▶ _Parts of the exercise_
[a] Output the records as a two-column CSV with the columns request and answer, covering everything from the start of the records up to and including the line containing "will tap(348, 118).". Give one row per request, put each request text and its answer in a single quoted field, and replace line breaks with spaces.
[b] Continue the text on Russian rules for stakebuilding and derivatives from the point where it stops.

▶ _Text_
========
In any other instance, companies cannot be released from their reporting obligations set out by law. Other hurdles to stakebuilding are set out in legislation governing limited liability companies and non-public joint stock companies, the shareholders in which, as a rule, have pre-emptive rights or rights of first refusal relating to shares. Additional restrictions may be imposed by shareholders’ agreements, which are becoming increasingly common within the Russian business environment.
Dealings in derivatives are allowed in Russia. Under Russian law, derivatives include options, futures, forwards, swap contracts, etc. Regulation of derivatives is provided for in the Law on the Securities Markets and various subordinate regulations of the Central Bank of Russia. However, derivatives are commonly used in stock trading and not in M&A transactions.
In general, there are no special disclosure obligations relating to dealing in derivatives. Depending on the circumstances, however, rules on information disclosure may apply, eg, material fact disclosure. Also, a public company must divulge information on agreements entered into by the company (or by a person controlling it or by a person controlled by the company) containing an obligation to acquire shares in such a company (this requirement covering, among other things, derivative instruments).
========
▶ _Entries supplied_
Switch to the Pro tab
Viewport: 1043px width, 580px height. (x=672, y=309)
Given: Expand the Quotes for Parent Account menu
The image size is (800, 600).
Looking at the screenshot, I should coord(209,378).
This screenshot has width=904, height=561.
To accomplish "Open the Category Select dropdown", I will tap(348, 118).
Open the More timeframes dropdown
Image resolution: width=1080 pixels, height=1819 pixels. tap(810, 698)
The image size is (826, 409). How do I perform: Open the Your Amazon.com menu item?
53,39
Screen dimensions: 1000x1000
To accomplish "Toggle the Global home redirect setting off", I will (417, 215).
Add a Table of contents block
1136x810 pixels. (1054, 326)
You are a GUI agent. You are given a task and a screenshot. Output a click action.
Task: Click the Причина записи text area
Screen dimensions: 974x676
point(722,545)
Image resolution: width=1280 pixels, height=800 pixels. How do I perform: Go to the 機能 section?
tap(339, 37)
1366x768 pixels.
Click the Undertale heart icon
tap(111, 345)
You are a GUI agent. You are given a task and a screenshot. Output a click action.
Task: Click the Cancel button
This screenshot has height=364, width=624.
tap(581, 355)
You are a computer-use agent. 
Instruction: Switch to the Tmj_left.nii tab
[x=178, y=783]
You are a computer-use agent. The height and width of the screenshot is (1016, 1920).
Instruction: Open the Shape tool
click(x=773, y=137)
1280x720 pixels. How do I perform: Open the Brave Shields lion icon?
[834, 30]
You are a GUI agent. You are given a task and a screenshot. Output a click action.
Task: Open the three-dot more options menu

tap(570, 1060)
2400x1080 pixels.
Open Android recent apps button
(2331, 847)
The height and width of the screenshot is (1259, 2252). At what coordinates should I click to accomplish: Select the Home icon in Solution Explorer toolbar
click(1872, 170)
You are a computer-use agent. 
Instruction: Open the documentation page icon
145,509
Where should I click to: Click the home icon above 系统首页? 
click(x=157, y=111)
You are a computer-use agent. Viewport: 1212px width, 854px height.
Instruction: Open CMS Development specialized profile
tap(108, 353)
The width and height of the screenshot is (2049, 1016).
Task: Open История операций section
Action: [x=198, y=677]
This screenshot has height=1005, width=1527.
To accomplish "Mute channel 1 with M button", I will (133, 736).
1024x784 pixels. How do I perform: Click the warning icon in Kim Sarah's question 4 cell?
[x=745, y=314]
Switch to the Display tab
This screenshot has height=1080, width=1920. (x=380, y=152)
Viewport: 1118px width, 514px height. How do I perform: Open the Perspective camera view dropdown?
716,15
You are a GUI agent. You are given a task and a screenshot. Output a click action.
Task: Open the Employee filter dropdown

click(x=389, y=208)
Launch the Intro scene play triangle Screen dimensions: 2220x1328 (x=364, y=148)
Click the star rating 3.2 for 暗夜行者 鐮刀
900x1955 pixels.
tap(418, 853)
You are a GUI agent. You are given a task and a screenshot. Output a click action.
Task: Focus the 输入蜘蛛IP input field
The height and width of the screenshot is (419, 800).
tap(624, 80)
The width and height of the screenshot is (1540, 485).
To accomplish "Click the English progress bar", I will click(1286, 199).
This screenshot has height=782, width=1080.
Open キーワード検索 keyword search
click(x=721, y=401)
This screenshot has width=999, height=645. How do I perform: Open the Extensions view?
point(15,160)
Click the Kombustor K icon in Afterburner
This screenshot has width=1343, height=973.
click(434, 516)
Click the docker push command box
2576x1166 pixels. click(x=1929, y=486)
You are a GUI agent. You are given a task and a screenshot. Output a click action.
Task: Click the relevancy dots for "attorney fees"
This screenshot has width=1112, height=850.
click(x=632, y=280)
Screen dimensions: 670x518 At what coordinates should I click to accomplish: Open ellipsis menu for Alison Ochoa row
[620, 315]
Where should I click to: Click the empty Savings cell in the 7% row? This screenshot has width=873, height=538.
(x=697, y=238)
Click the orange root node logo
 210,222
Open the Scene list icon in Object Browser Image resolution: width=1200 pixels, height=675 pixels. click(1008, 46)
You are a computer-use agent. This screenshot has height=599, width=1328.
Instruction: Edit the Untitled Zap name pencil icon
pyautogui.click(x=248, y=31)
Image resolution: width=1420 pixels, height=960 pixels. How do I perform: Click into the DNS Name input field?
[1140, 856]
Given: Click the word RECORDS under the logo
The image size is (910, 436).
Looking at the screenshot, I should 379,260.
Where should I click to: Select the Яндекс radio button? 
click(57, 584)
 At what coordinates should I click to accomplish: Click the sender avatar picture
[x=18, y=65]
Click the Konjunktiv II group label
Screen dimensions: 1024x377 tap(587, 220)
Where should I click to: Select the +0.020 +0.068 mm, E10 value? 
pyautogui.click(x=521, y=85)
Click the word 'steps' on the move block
========
▶ _Answers by task_
[a]
request,answer
"Switch to the Pro tab","Viewport: 1043px width, 580px height. (x=672, y=309)"
"Given: Expand the Quotes for Parent Account menu The image size is (800, 600).","Looking at the screenshot, I should coord(209,378)."
"This screenshot has width=904, height=561. To accomplish ""Open the Category Select dropdown"",","I will tap(348, 118)."

[b]
As a rule, there is no requirement for existing or potential shareholders to report on their intentions regarding control over a company or to disclose the genuine purpose of the acquisition. Yet, such disclosure might be required during special procedures, such as an antitrust filing. Also, Russian rules on voluntary and mandatory tender offers stipulate that a person wishing to acquire shares in a company may disclose his or her plans regarding the target company and its employees.
If a transaction to acquire a company’s shares is to be made as a result of a voluntary or mandatory tender offer, the disclosure obligation comes into effect once the company receives this offer. Consequently, a public company must disclose information on any voluntary or mandatory tender offer it has received. There is no other specific obligation to disclose a deal unless it falls under other disclosure requirements provided for by the local legislation on the securities market.
Legislative requirements relating to companies’ disclosure obligations are imperative and any failure to observe them is a violation of law. There is no lawful market practice differing from the legal requirements and any violations of disclosure timing can entail an administrative liability.
In private M&A deals, the scope of due diligence may depend on many factors, such as the size of the target company, the timeframe and resources allotted to the procedure by the buyer, and the terms of the agreement on the deal (eg, whether any representations and indemnities are given), etc.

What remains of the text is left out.